▶ SHORT EXERCISE: Copy the rows word for word, starting at the first line and ending after the line that has "Action: (479, 274)". Leave out the pictures.

▶ DATASET:

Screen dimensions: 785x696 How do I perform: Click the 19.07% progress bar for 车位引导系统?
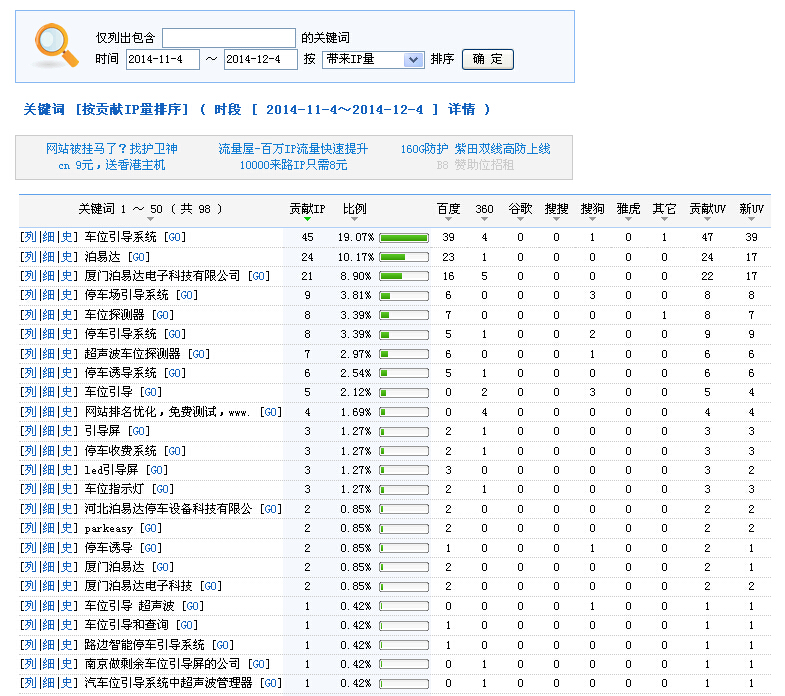coord(404,238)
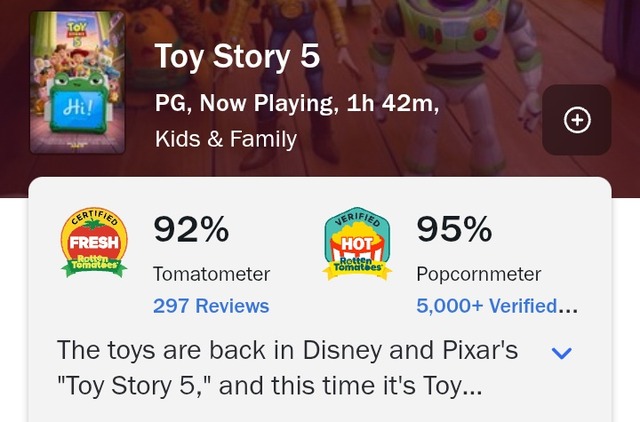The height and width of the screenshot is (422, 640).
Task: Select the Popcornmeter label
Action: (479, 274)
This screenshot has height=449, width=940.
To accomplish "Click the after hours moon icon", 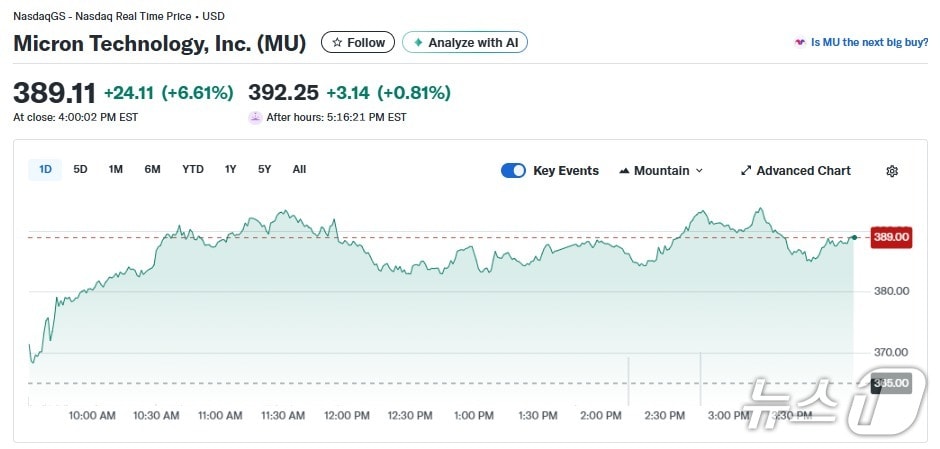I will point(255,117).
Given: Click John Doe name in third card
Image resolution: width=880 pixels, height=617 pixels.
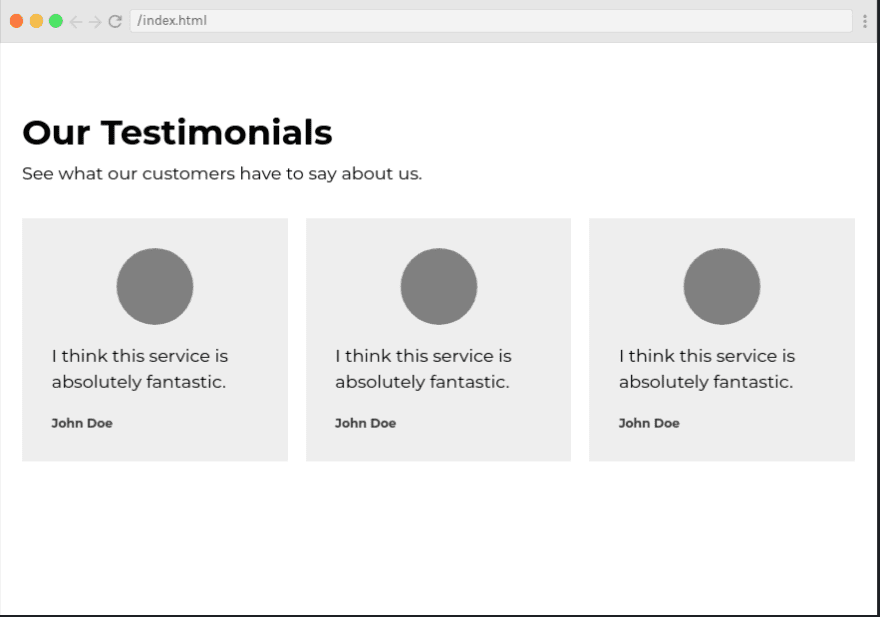Looking at the screenshot, I should pos(649,423).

▶ TASK RESULT:
Screen dimensions: 785x696 How do I perform: Click the 19.07% progress bar for 车位引导系统?
coord(404,238)
The height and width of the screenshot is (422, 640).
Task: Select the Popcornmeter label
Action: (479, 274)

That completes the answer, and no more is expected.